After returning home for a second time I joined a gym and vowed to swim daily. I did that for a good year losing up to 50lbs. Then came my knee injury. I had started running in the winter/spring of 2011. I felt great, started out slow and even ran a 5K.
Three weeks after the 5K I felt a sudden pop in my knee and knew that everything was going to change. I had devastating knee injury with 90% of the cartilage being torn on my knee cap. My recovery was slow and painful. I gained almost all of the weight back because I couldn't workout as much with my work schedule and PT schedule. Once I was off my crutches I hit the pool again. And I started to loss again. By the end of 2011 I had gained 40 lbs and lost about 30 lbs.
2012 hit and I was still having issues with my knee, but I was feeling more and more energized. I had a tonsillectomy (I'm not recommending surgery what so ever) and after not being able to eat for a good two weeks I lost 20lbs. (They say average is 10 lbs) This was amazing. I felt amazing. So I kept up with my workouts. I kept swimming and added in a vigorous weight training program to help strengthen my knee.
By the summer of 2012 I had hit the ever dreaded plateau. I had lost 70lbs by then and felt I would never be able to keep going. Then I started with one step and I was running again. Alright I cried the whole time because I was told I would never be able too again. I gained 20lbs that summer. I was so mad at myself. How could I do that? How could I allow it to happen?

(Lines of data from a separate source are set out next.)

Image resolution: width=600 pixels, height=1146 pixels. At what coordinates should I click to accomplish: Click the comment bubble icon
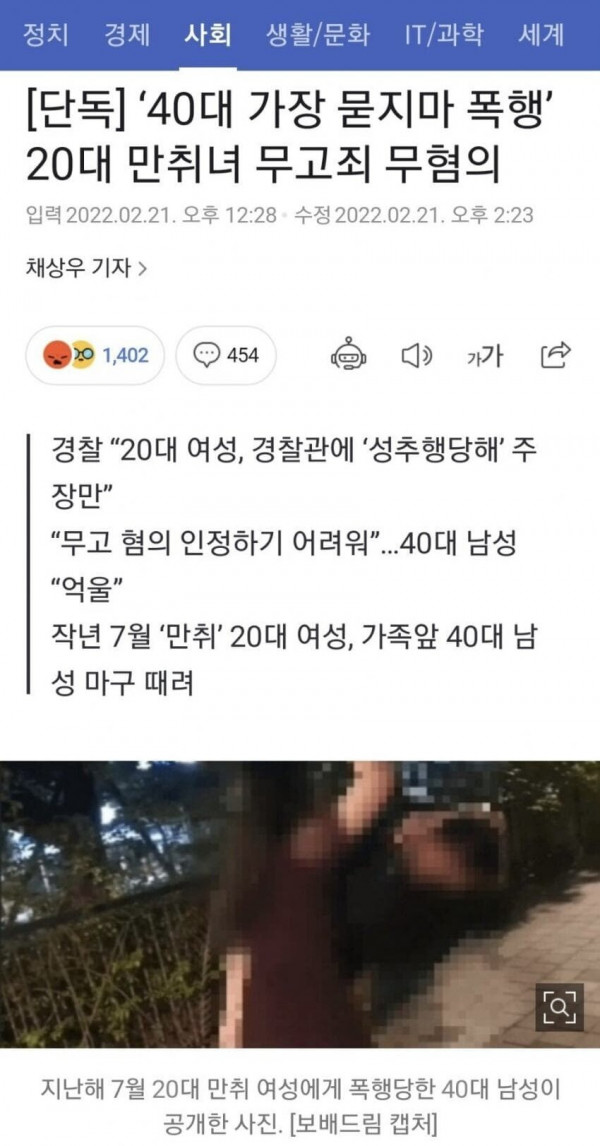pos(207,355)
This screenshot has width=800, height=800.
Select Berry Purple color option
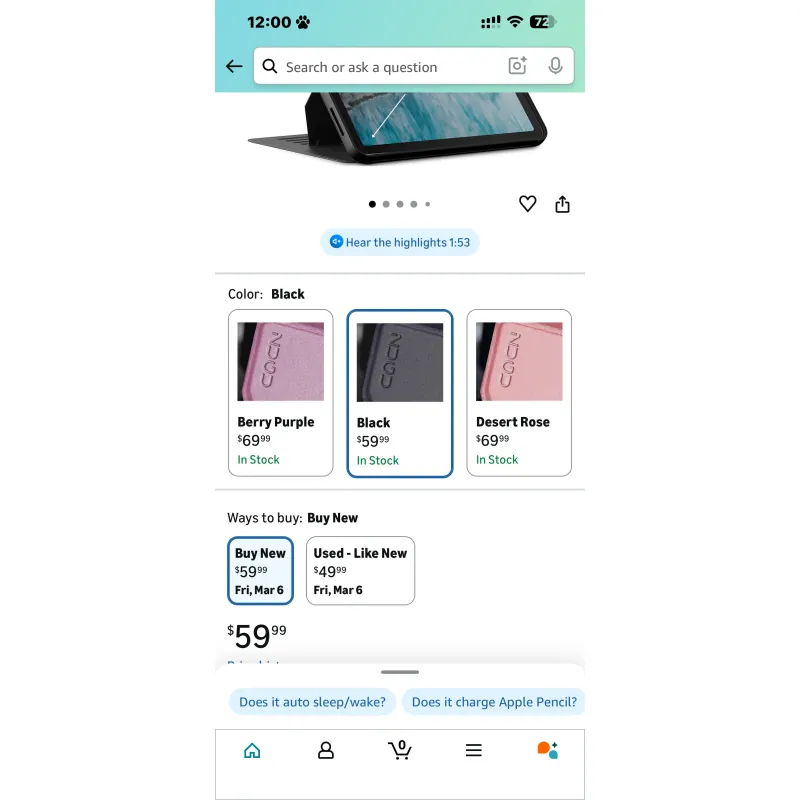[x=281, y=393]
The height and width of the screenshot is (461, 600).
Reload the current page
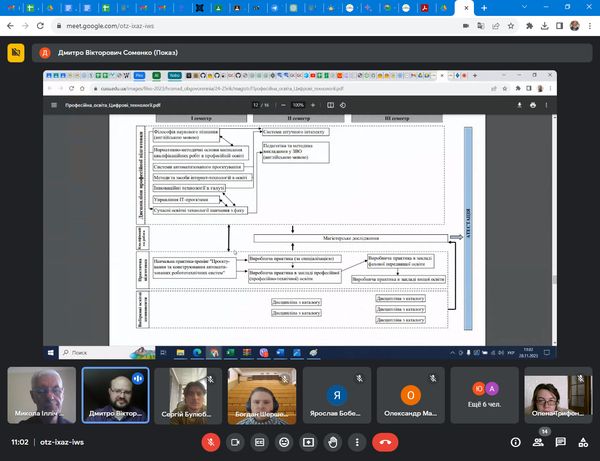tap(42, 26)
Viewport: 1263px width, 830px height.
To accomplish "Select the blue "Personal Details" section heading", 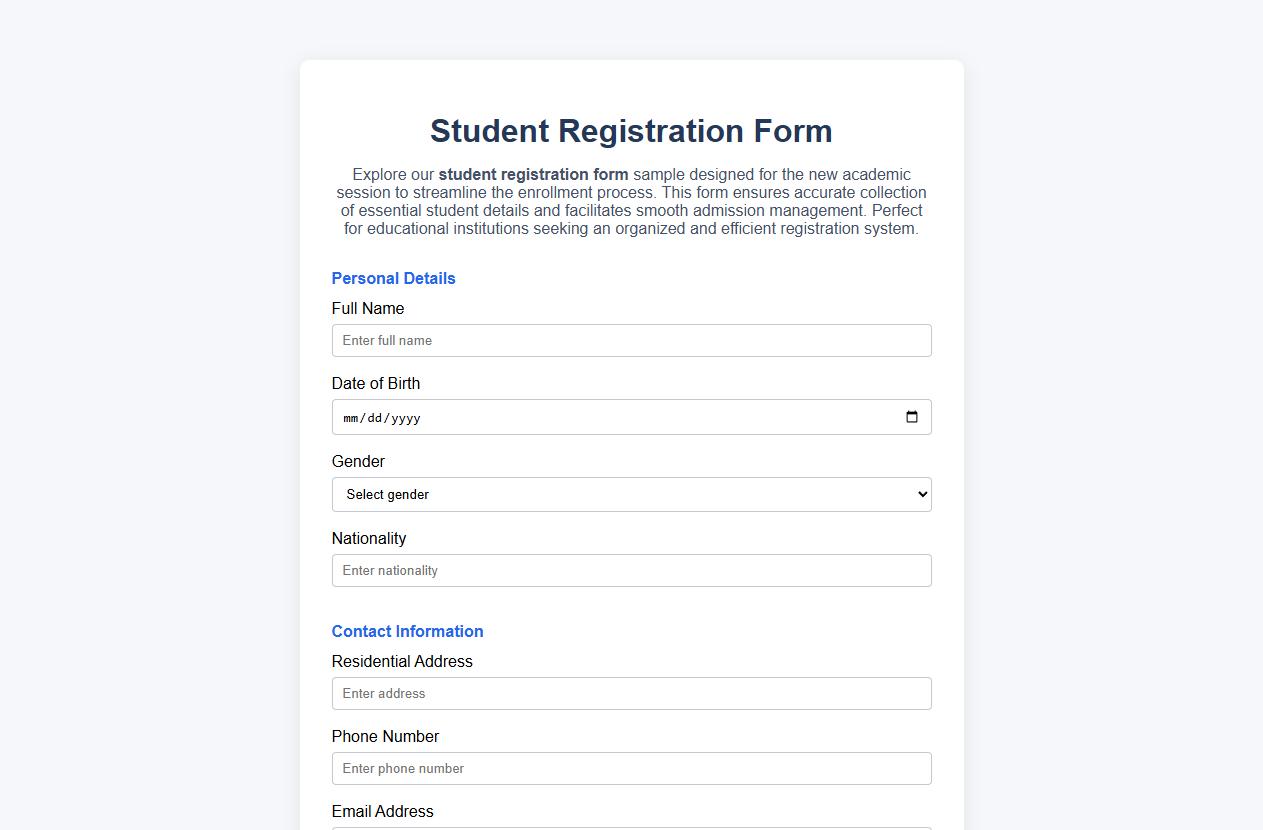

I became extremely busy with school and work that my workouts dropped off. I started running again and added my weight lifting again to find myself by Thanksgiving reaching my year end goal of 100lbs off 6 weeks early.
I cried, I jumped up and down, I felt everything at once honestly. But the holidays have hit and well I gain 7lbs. What I've learned is I'm ok with it because I haven't given up. So here I am going to let everyone in on the last 60-70lb journey of what I call finding the healthy me. I don't have any expectations or time frame set. While I do set foreseeable goals I don't see one at this moment expect to continue to get healthy. Until I find my next goal I'm just going to keep moving.
So here it is here's my "secret" I don't have one!!! Alright maybe I do, but I haven't really pinned it down to one thing.
I'm not perfect, but I just keep trying. Many people have said I'm an inspiration, but I don't feel that way. I'm just me, just working on living the best life I can possible. I hope you join me on this awesome, hard work, devastating, emotionally challenging journey to figure out what my "secret" is.